In spite of the possible controversial findings and the wide heterogeneity in the studies included, US-guided method seems to be a useful technique that could improve the quality indexes regarding the care and safety of the patient. Likewise, these findings might help to reduce the central venous catheterization (CVC) in patients with DVA, as stated by Au and colleagues, [43] which could avoid the CVC-associated complications [44]. However, this technique requires an in-depth knowledge by operators, [26, 45] and the traditional technique training is more established compared to the US-guided method, [33] although the US training could be further enhanced by the use of long peripheral catheters in DVA patients [46, 47]. The development of training programs could enhance the use of this alternative and its benefits [48]. Furthermore, the inexistence of significant benefit in the time spent in US-guided method, together with pressure on healthcare personnel in certain hospital departments and the availability of the required US equipment, could limit the use of this alternative.
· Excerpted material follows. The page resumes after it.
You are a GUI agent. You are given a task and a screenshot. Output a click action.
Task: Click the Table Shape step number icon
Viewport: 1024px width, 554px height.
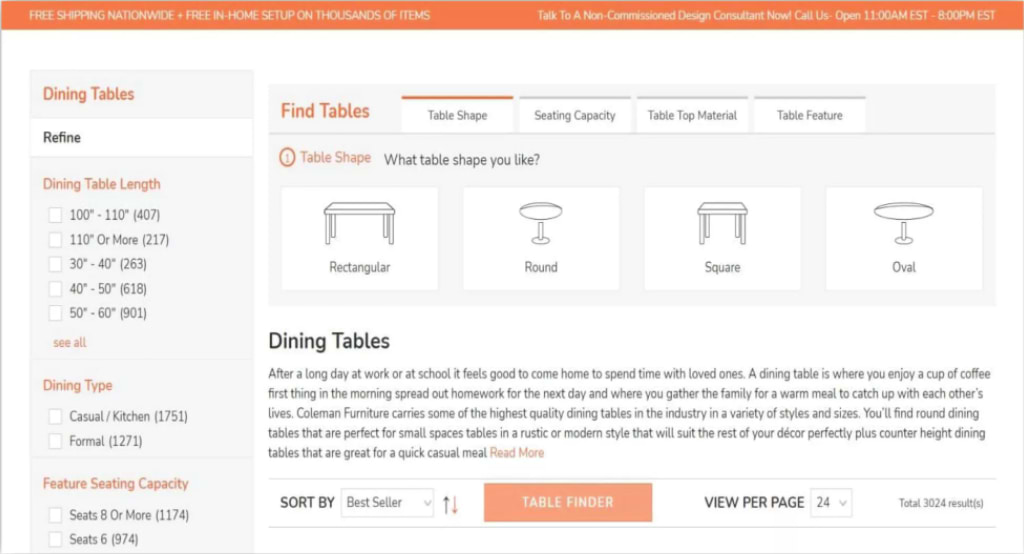pyautogui.click(x=288, y=158)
However, according to ERPIUP Consensus, those US-guided SPC used to canalize deep vein could have a duration of about 24 h or less [7], so it is necessary further research in order to elucidate the differences between short and long peripheral catheters in terms of feasibility and duration. Likewise, operators should consider this statement in the different clinical situations because the US-guided SPC insertion could be a great tool in the immediate treatment of DVA patients, but it could also be a handicap in long-term intravenous treatments, particularly if the canalized vein is deep.

Limitations of the study

Firstly, there are methodological differences between the studies included, especially in the quantitative synthesis and the operationalization of variables. Secondly, there is a large overlap between previous systematic reviews included in our umbrella review. (Table S8). On the other hand, the ‘peripheral intravenous catheters (PIVCs)’ terminology is ambiguous, and its use in some of the included previous studies could be associated with the existence of selection bias specially if some of them have included LPC or MC within the PIVCs. Finally, considering that several systematic reviews included compared data from both RCT and observational studies, the findings must be cautiously interpreted because the analysis of effectiveness of clinical techniques through observational studies could lead to several limitations. These limitations could be counterbalanced with further RCTs that include patients with similar age categorized by hospital areas, using a standardized definition of both the PVADs and the procedure length and a validated scale for DVA definition. Likewise, the comparison between both techniques should be carried out through operators who report similar levels of expertise.

Conclusions

US-guided method for SPC insertions has shown itself to be more effective in terms of success rates and patient satisfaction when compared to traditional landmark method in adult and pediatric population. Our results have clinical importance because it could benefit patients with special conditions which difficult the venous access or whose venous resources have particular characteristics. Likewise, this method, by reducing the common technique-associated complications, could increase the quality of healthcare and stablish an optimal level of compliance between patients and providers. With a moderate certainty level, the US-guided method is postulated as a valid alternative in comparison with the traditional method in the SPC insertion. A higher success rate, a lower number of unsuccessful attempts and a lower presence of associated complications make the US-guided method the main option in patients with DVA.